I would love to write that my children have never witnessed one of my attacks, that they never saw me shove my dinner plate across the table and then refuse to eat because my Italian sausage was just the wrong texture at the wrong time. I would love to write that my boys never saw me tear a brand-new (and very fashionable and cool!) scarf off from around my neck and throw it in the garbage while yelling, “I hate clothes. Hate them, hate them, hate them! Nothing every feels right!” I would love to write that they never watched me go berserk when my husband turned on a sports radio show to catch “the big game” and all the scratchy noise of the poor reception made me start screaming at him uncontrollably to turn it off before I exploded. Yeah, I would love to say they have never witnessed any of the above, but that would be a lie.
And I would love, even more so, to write that my children were never the targets of one of my sensory attacks, but that would also be a lie. The bad news is that they have indeed been on the receiving end of one of my sensory moments, but the good news (okay, better than bad news) is that at least it was yelling and not worse. Oh, oh, how I have screamed bloody murder at them when my body just couldn’t handle another noise, no matter how discreet or unintentional.
I have yelled, “Back up now, or else!” when my kids innocently chewed popcorn near me, not next to me, but just near me, and with their mouths open so that I could hear every crunch.

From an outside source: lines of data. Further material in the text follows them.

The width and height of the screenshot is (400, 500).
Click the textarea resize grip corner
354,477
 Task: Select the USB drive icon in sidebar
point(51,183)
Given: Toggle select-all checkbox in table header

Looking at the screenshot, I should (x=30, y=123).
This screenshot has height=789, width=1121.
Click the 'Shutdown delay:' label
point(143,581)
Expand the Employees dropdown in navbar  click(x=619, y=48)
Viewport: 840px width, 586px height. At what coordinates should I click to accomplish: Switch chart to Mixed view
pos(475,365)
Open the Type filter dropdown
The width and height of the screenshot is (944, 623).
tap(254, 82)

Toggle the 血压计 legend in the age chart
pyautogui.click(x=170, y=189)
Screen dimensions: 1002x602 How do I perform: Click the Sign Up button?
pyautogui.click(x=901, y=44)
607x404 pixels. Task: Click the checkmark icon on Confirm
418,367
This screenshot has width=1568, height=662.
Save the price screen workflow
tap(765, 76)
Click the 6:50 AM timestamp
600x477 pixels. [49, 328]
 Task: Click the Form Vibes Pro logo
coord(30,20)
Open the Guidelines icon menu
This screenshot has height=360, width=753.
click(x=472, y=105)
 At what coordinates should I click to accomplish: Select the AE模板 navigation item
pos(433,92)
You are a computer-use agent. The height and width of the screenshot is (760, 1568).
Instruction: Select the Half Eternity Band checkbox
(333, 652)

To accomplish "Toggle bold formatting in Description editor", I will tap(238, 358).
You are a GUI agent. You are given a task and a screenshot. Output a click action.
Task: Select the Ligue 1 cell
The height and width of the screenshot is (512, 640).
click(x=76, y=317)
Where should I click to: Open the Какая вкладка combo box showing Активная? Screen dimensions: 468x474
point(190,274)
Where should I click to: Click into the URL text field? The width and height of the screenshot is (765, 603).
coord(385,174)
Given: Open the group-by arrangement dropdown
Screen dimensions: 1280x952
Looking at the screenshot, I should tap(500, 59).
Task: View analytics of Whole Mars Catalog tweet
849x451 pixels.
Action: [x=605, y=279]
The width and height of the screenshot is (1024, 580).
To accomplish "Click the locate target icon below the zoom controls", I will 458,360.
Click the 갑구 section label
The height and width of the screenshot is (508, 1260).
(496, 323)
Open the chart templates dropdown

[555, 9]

I have yelled, “Be quiet NOW, it is just too much! I can’t stand it. I am going to leave!” when all my boys are talking at once and getting louder and louder so that they can each be heard over each other.
I have yelled, “Okay, enough of the hugging! I don’t want to be touched anymore! Get off of me!” Yeah, that was an awful thing to say, and worse, I have said it a lot.
And I have yelled at myself after the fact, “Get a grip! All you want is for your kids to be quiet and not overly playful because you can’t handle noise and chaos. Then why did you have kids?! And four of them?! All you do is constantly squash their joy and enthusiasm just because mommy can’t handle it. Seriously?” I have tried so hard my entire life to keep my S.P.D. under control and hidden. And when I became a mom, I did learn to control it better because there is nothing I wanted more than to love my kids and not unleash my wrath on them. And I did keep it under control many moments. But yes, there were moments that I didn’t, and those left me beyond humiliated, beyond discouraged, beyond heartbroken. What kind of example was I setting?!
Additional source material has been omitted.